I WAS focused on building things from an early age. When I was about 3, our toilet broke and my mother was ready to call the plumber. I told her I would fix it and asked her to get my Richard Scarry book "How Things Work in Busytown." Between the picture of a toilet, and the text she read to me explaining how the parts worked, I fixed it.
I thought boxes were the best toy. When my parents got a new car, I ran to my mother and said, "Did it come in a box?" Later I created conveyor systems to carry things from one side of the house to the other.
My parents divorced when I was 9, but they continued to support my projects. If I needed copper wire or more Legos, the items would magically appear. I also enjoyed the leadership aspect of organizing events like Ultimate Frisbee.
I learned to canoe at summer camp and thought I'd pursue Olympic whitewater canoeing. In my senior year of high school, I instead decided to attend M.I.T. I like to say I've had only two jobs in my life: whitewater canoeing instructor and wilderness guide in college, and C.E.O. of iRobot.
I started iRobot with a fellow M.I.T graduate, Helen Greiner, and our professor, Rodney Brooks, in 1990. (They've since started their own robotics companies, and we're still good friends.) So I was a C.E.O. at 22.
You want to have a certain gravitas when you're young and pioneering a product in a new space, but my business card read "C.E.O. and Professional Kid." I realized that was a problem when an investment banker left our meeting 10 minutes after I handed the card to him. I didn't close a lot of multinational deals in those years. By 30, I was taken more seriously.
Starting out, iRobot was not an economic rocket ship. It took six and a half years before we had enough money in the bank at the beginning of each month to make payroll. We always made it — we paid salaries at the end of the month and I always had four weeks to figure things out. So despite the risks I saw on a daily basis, our employees never worried.

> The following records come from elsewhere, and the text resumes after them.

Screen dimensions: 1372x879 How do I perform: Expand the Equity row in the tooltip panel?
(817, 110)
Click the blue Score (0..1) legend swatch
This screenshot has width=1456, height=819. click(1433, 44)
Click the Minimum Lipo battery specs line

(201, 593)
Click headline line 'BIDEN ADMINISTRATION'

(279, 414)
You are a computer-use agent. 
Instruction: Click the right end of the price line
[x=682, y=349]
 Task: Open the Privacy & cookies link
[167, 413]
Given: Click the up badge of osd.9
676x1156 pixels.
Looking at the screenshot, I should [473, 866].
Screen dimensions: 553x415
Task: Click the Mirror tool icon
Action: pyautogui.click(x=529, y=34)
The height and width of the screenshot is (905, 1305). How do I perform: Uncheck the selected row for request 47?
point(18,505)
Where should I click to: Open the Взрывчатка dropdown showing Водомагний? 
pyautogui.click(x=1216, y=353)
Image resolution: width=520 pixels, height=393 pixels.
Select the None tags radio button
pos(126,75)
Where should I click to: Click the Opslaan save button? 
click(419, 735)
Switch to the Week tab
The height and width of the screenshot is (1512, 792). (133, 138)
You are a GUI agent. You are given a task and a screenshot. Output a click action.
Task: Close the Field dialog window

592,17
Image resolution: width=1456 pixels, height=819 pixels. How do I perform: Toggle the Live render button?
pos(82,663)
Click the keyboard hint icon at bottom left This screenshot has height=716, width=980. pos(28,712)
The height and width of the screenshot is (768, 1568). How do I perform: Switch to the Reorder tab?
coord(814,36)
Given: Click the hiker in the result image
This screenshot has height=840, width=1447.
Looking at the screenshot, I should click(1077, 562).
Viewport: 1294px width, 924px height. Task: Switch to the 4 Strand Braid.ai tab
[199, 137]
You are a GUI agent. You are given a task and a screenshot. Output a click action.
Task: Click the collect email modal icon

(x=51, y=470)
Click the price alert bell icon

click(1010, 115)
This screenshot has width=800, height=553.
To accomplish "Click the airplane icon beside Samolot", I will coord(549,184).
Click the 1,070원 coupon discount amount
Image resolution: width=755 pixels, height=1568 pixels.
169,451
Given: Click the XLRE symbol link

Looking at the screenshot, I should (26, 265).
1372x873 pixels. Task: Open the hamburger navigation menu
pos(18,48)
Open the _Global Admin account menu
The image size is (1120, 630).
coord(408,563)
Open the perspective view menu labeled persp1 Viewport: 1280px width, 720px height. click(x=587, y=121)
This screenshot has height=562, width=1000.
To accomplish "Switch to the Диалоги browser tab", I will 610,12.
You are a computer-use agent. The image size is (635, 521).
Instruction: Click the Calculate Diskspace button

The company has two divisions. Our home robots division makes the Roomba vacuum, which navigates a room and avoids obstacles while cleaning. And we just released the Scooba 230, which washes bathroom floors. Our government and industrial division makes robots for bomb disposal; iRobot now has over 4,000 of them in more than 25 countries.
We also make robots for undersea exploration. One battery charge lets our ultrahigh-endurance robot collect data undersea at extreme distances. After the oil rig explosion in the Gulf of Mexico last year, researchers hypothesized that there were plumes of oil beneath the water's surface. Data from our Seaglider robots proved it. Recently we provided four robots to Japan for use in a damaged nuclear reactor.
It took 10 years to develop our first product, the Roomba, and we take the long view with our current effort to develop products to help the elderly live independently in their homes. Learning the health care industry will take time, but we're facing huge demographic shifts, and there aren't enough caregivers for an aging population. We already help people clean their homes, but we're looking at robotic applications that could help monitor their safety and help them adhere to medication regimens, and so forth.
People tell me over and over what they want. If the same thing comes up again and again, it doesn't take a Ph.D. to know we should produce it. Then we have to look at how to make a complicated robotic product that's affordable and easy to use. But our mission has never changed: to build cool stuff, deliver great products, make money, have fun and change the world.